When Saying Thank You Does Not Quite Cut It

Academic research also suggests two situations where saying thank-you may not be that helpful. The first is when the consumer had received low-quality service. This is not surprising. Imagine you just had a lousy experience dining at a restaurant. Hearing the restaurant owner thanking you for your visit on your way out the door is probably not going to make you feel really appreciated. In contrast, experiencing good-quality service may make the thank-you message more powerful. This means that while your company hands out thank-you messages during this holiday time, it is particularly important to monitor its service quality so that bad customer experience does not end up erasing the value of the thank-you notes.

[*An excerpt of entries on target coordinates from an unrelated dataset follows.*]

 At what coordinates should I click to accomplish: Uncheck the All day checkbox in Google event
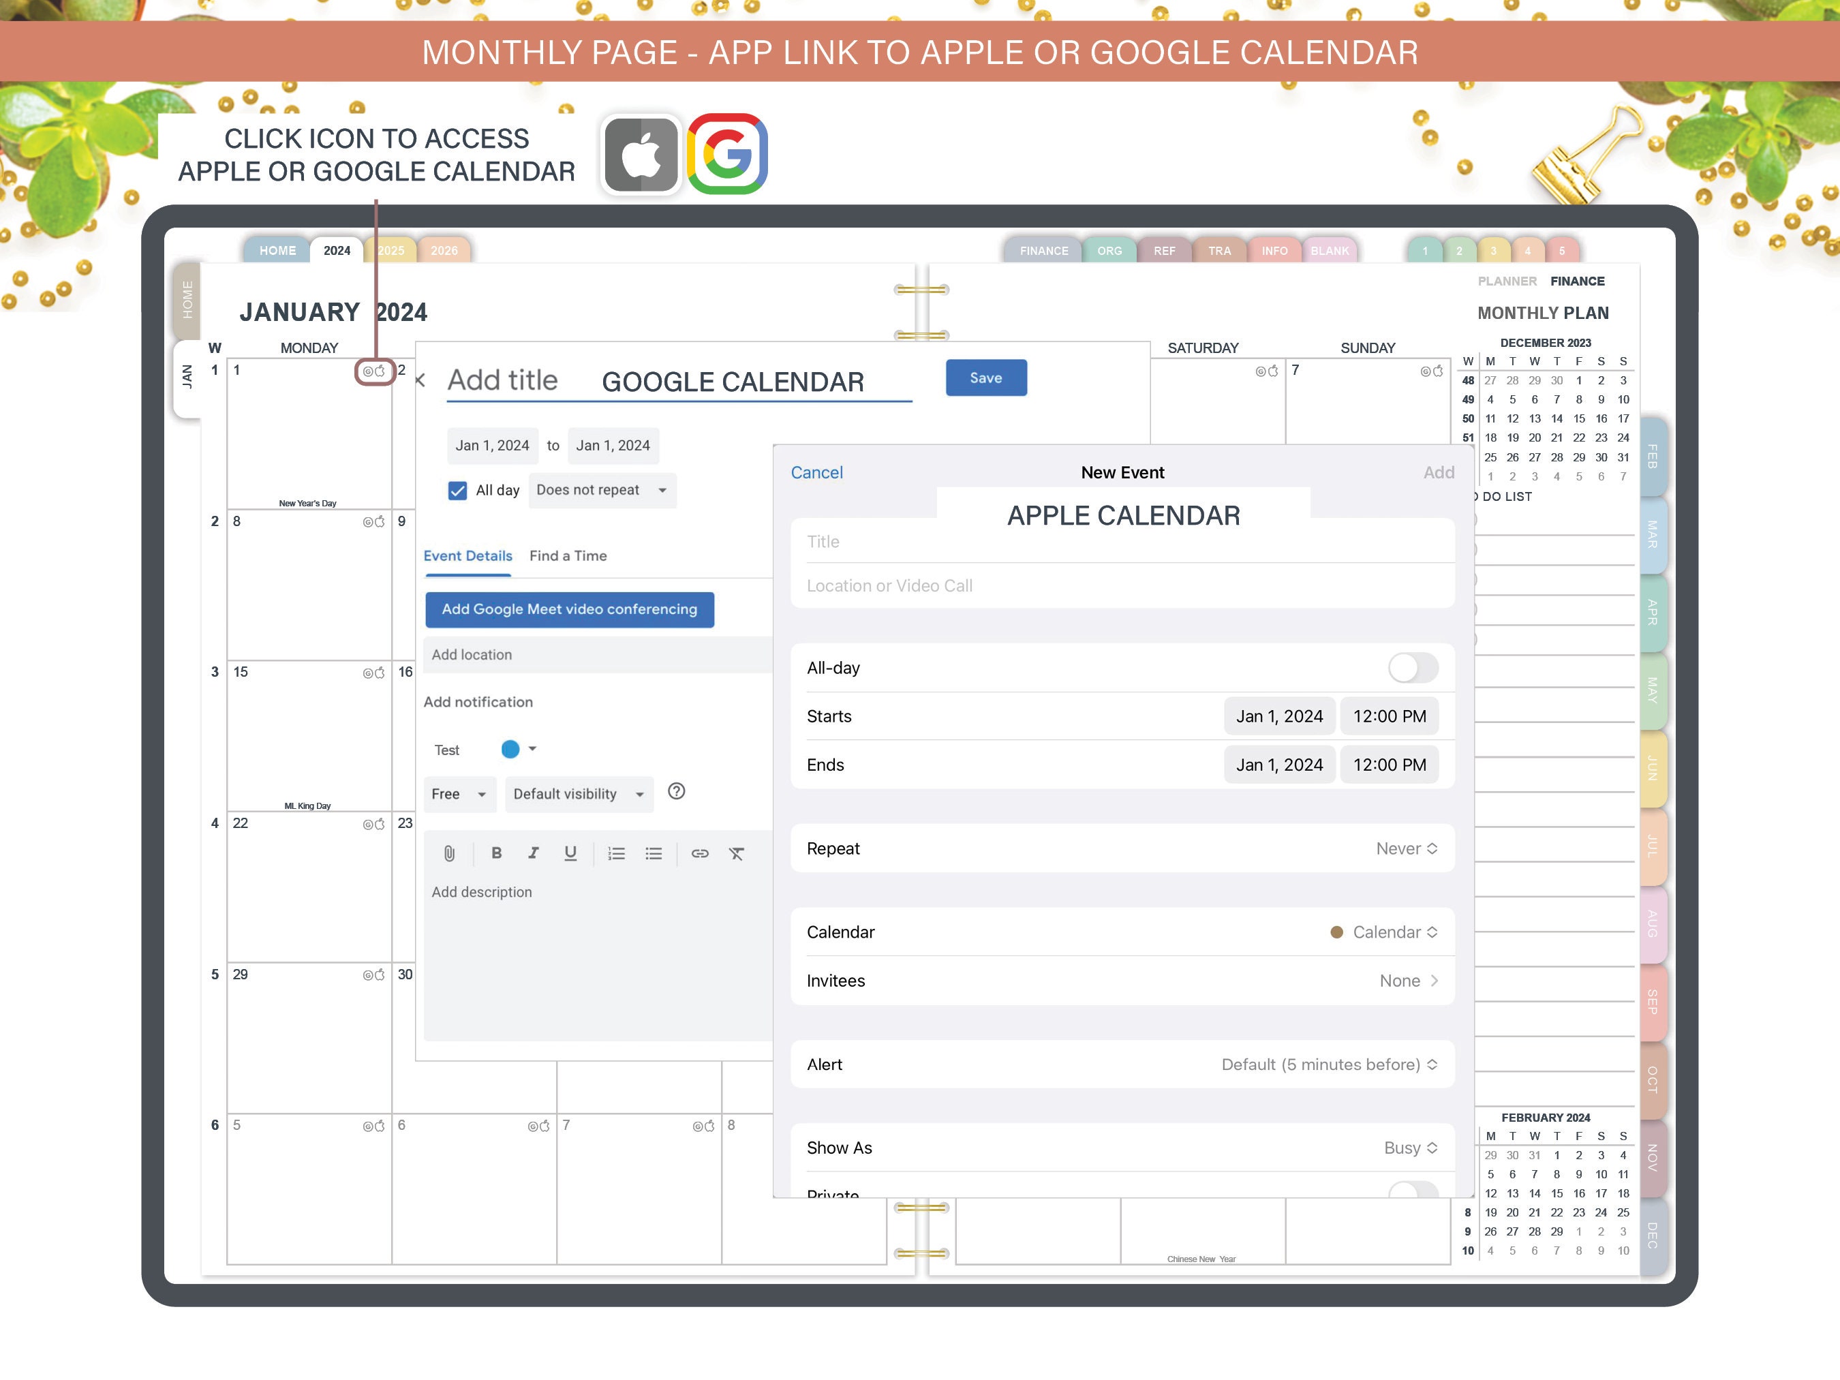pos(458,490)
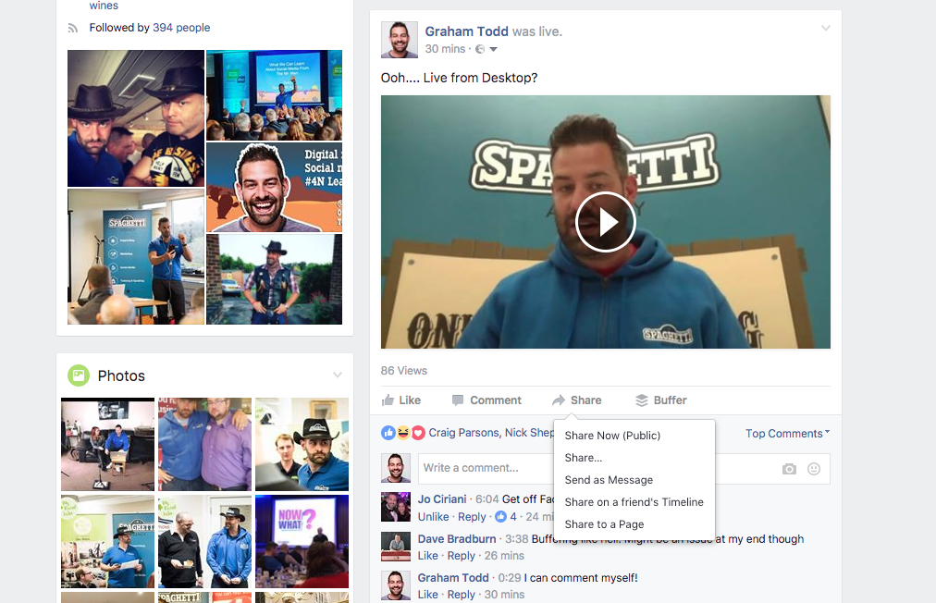Open the emoji smiley in the comment field
This screenshot has width=936, height=603.
(814, 469)
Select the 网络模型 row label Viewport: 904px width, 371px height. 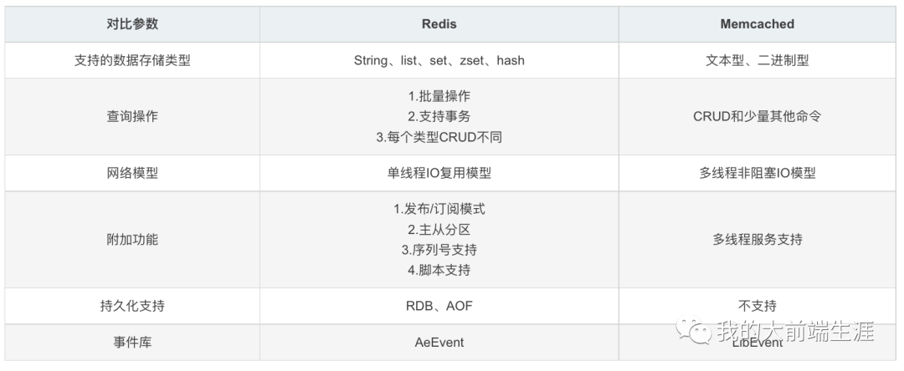pos(132,173)
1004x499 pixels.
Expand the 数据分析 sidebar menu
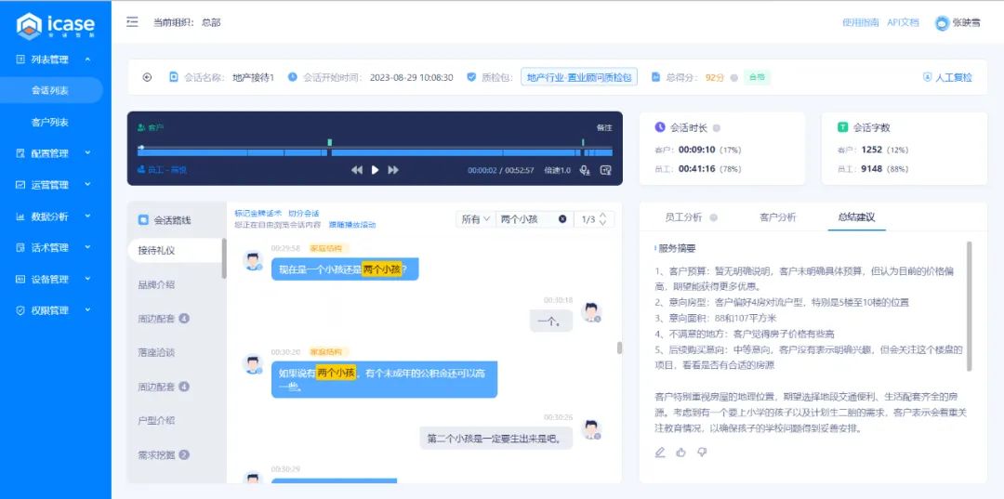[56, 217]
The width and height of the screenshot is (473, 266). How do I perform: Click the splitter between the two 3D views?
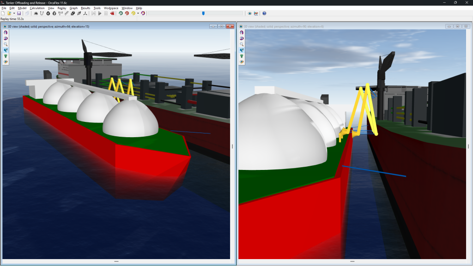[237, 146]
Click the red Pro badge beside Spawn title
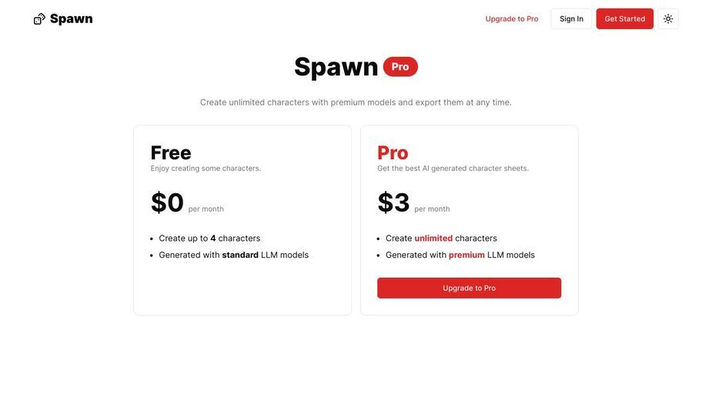The image size is (712, 400). 400,67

The other situation where saying thank-you is not particularly effective is before customers commit a helpful action to the brand. Research suggests that although help receivers are most likely to feel gratitude before they get the help, help givers expect gestures of gratitude after they have delivered the help. So in a consumer-brand situation, this means a thank-you message after consumers have done something good (e.g., writing a review) will work better than a thank-you message delivered beforehand to encourage the action to go through.

Encouraging Feelings of Gratitude Among Customers

Before wrapping up, I would like to briefly point out that gratitude is not a one-way street. At the same time as you thank your best customers, it is also important to help your customers appreciate you. Relationship marketing research shows that customer gratitude can increase purchase intention, share of wallet, and sales growth. To generate such feelings of gratitude, two conditions must be met: (1) the customer successfully fulfills his/her goal with your product or service; and (2) the customer contributes the success to your company rather than to him or herself or someone else. You can achieve these by providing the right relationship marketing investments such as allowing frontline employees the autonomy to provide favors to customers, training service personnels to be helpful, and of course, providing good service overall.

I hope the information here offers you some ideas on how to communicate thank-you to your best customers. I would also like to take this opportunity to thank all of my readers for supporting my blog. Your generous sharing and feedback has helped me produce better-quality content and advance the practice of loyalty science. Thank you and Happy Thanksgiving!